Although further work analyzing a greater number of genes and samples is needed, the study shows that CTCs offer the possibility of capturing the most current genomic information in an easy-to-obtain sample such as blood, thus helping guide treatment decisions. It also suggests that it may be necessary to test more than one cell for the most accurate reading, as the CTC population appears to be heterogeneous.
Diabetes
The U.S. Preventive Services Task Force has endorsed screening for prediabetes and diabetes. Last month, the Task Force posted a draft recommendation on screening for type 2 diabetes. It recommends that all adults ages 45 and older be screened for diabetes and abnormal blood sugar and recommends the use of hemoglobin A1c testing as a primary method for screening at-risk individuals. Sometime after the formal period of public comment on the draft recommendation and draft evidence review ends November 3, the Task Force will develops its final recommendation and final evidence review.

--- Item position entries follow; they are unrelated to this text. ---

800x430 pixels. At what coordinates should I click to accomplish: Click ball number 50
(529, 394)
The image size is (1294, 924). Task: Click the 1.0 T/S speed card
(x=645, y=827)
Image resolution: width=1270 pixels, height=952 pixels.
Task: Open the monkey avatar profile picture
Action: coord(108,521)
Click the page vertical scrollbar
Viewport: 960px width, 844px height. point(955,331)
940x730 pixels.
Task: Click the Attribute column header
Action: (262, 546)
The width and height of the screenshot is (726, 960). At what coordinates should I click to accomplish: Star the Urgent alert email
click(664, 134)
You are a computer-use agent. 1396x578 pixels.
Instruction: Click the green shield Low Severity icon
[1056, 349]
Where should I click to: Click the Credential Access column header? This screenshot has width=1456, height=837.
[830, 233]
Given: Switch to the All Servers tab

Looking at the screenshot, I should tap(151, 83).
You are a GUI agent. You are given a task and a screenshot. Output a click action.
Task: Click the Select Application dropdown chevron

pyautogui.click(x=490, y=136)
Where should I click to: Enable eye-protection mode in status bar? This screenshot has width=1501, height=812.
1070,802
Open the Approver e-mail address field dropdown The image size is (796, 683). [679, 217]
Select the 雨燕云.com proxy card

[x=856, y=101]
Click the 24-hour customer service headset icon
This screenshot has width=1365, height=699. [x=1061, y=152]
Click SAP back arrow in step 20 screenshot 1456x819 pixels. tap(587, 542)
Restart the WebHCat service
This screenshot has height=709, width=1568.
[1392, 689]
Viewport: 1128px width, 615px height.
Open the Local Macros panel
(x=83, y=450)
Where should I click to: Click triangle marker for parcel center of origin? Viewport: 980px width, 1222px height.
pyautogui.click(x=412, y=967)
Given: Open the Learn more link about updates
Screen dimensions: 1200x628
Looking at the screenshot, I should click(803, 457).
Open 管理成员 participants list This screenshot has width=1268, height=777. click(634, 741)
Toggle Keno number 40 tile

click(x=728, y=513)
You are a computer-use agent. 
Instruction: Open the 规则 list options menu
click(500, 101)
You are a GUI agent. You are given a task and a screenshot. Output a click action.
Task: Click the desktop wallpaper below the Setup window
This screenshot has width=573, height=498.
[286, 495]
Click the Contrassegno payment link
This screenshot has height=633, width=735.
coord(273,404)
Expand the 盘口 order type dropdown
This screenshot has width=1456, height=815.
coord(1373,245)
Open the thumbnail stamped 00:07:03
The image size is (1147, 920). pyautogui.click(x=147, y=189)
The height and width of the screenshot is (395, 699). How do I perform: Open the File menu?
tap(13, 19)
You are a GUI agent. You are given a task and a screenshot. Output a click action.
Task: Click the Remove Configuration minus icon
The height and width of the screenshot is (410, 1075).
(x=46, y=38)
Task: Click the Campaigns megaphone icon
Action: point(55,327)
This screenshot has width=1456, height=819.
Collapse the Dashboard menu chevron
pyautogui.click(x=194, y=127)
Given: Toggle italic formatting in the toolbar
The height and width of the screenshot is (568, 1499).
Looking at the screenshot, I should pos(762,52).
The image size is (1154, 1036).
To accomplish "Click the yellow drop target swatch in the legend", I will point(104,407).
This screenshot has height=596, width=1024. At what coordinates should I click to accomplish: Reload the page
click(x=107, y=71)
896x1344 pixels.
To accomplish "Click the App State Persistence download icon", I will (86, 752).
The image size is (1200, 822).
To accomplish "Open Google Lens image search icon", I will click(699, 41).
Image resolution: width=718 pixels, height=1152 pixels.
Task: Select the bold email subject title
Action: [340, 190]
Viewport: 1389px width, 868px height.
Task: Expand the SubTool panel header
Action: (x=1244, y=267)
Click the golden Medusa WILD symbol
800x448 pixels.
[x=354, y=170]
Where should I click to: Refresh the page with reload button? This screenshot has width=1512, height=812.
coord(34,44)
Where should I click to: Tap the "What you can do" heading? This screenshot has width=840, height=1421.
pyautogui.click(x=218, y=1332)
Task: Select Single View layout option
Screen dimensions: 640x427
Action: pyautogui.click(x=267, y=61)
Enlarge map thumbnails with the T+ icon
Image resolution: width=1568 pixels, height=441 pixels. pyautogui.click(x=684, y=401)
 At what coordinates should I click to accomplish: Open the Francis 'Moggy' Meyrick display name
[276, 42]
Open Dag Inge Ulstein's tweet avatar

The Task Force is an independent, volunteer panel of national experts in prevention and evidence-based medicine that works to improve the health of Americans by making evidence-based recommendations about clinical preventive services such as screenings, counseling services, and preventive medications.
New Tests
FDA allows marketing of test to identify yeast pathogens directly from a blood sample. The U.S. Food and Drug Administration (FDA) is allowing the first direct blood test for the detection of five yeast pathogens to be marketed in the United States. The yeast pathogens include Candida albicans and/or Candida tropicalis, Candida parapsilosis, and Candida glabrata and/or Candida krusei, which are known to cause bloodstream infections.
Yeast bloodstream infections are a type of fungal infection that can lead to severe complications and death if not treated rapidly. Traditional methods of detecting yeast pathogens in the bloodstream can require up to six days, and even more time to identify the specific type of yeast present. The T2Candida Panel and T2Dx Instrument (T2Candida) manufactured by T2Biosystems, can identify these five common yeast pathogens from a single blood specimen within three to five hours. Because yeast bloodstream infections are uncommon, and because false positive results are possible with the T2Candida, physicians should perform blood cultures to confirm T2Candida results.
“By testing one blood sample for five yeast pathogens and getting results within a few hours, physicians can initiate appropriate anti-fungal treatment earlier, and potentially reduce patient illness and decrease the risk of dying from these infections,” says Alberto Gutierrez, director of the Office of In-Vitro Diagnostics and Radiological Health at the FDA’s Center for Devices and Radiological Health.
T2Candida incorporates technologies that break the yeast cells apart, releasing the DNA. It then makes many copies of the target DNA, and detects the amplified DNA using magnetic resonance technology. If yeast DNA is found, T2Candida will also presumptively determine the species category to which it belongs, information that helps to guide healthcare providers to provide appropriate treatment.